Title :
Optimizing speech synthesizer memory footprint through phoneme set reduction
Author :
Moberg, Marko ; Viikki, Olli
Author_Institution :
Speech & Audio Syst. Lab., Nokia Res. Center, Tampere, Finland
Abstract :
The embedded device market is currently searching for low memory footprint solutions to enable the use of speech technology, including speech synthesis, in mass products. The amount of memory consumed has a direct impact on the product manufacturing costs therefore every means to save memory should be exploited. In speech synthesis, some memory saving can be achieved by reducing the number of phonemes in a given language. According to the listening evaluation test, certain affricates, diphthongs and long vowels in USA-English can be expressed as a combination of two other phonemes.
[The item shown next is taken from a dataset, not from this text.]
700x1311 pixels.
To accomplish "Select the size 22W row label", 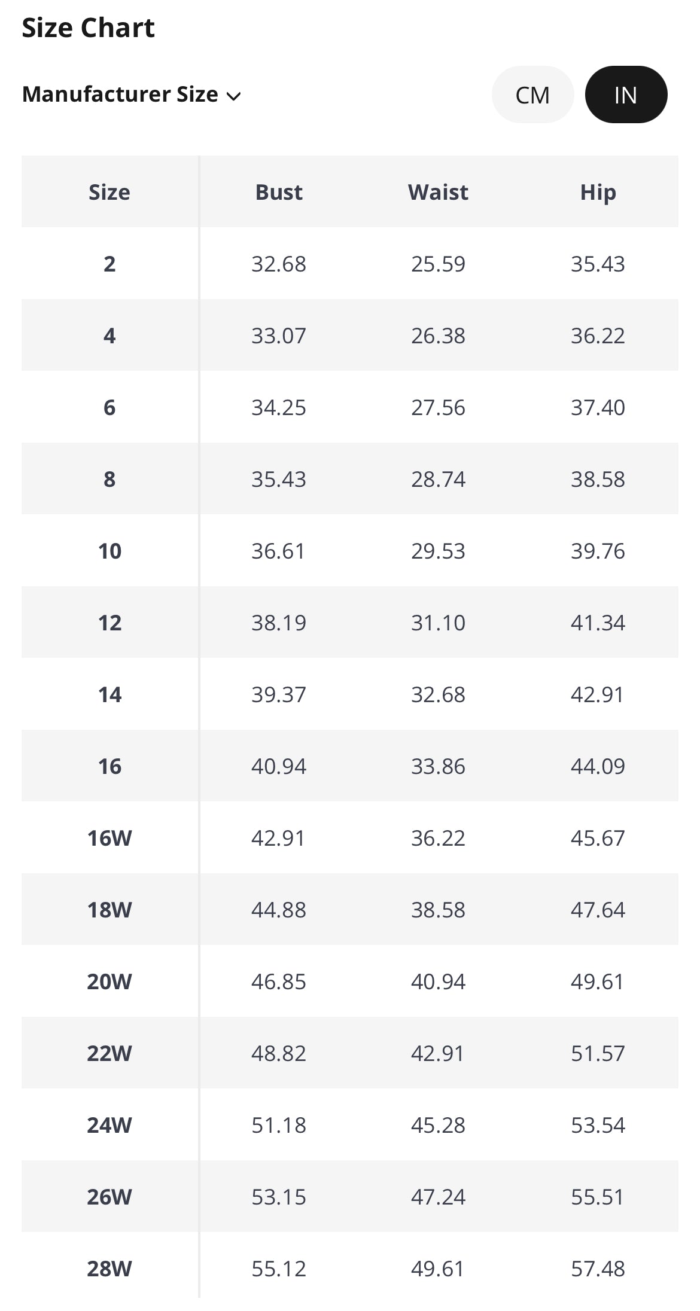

The improved or equal intelligibility and quality were achieved by adding one new phoneme to the phoneme set and by simultaneously removing four of the original phonemes, /tS/, /e/, /O/ and /OI/. The net decrease in the number of phonemes reduced the memory required to store Klatt88 synthesis parameters by 7% and the memory needed for speech database in diphone concatenation synthesis by approximately 10%. More substantial saving in the memory size can be achieved if small degradation of quality and intelligibility is accepted.
Keywords :
embedded systems; speech intelligibility; speech processing; speech synthesis; Klatt88 synthesis parameters; USA-English; affricates; diphone concatenation synthesis; diphthongs; embedded device; intelligibility; long vowels; memory footprint; memory saving; phoneme combination; phoneme set reduction; speech quality; speech synthesis; Audio systems; Costs; Databases; Handheld computers; Laboratories; Manufacturing; Natural languages; Speech synthesis; Synthesizers; Testing;
Conference_Titel :
Speech Synthesis, 2002. Proceedings of 2002 IEEE Workshop on
Print_ISBN :
0-7803-7395-2
DOI :
10.1109/WSS.2002.1224401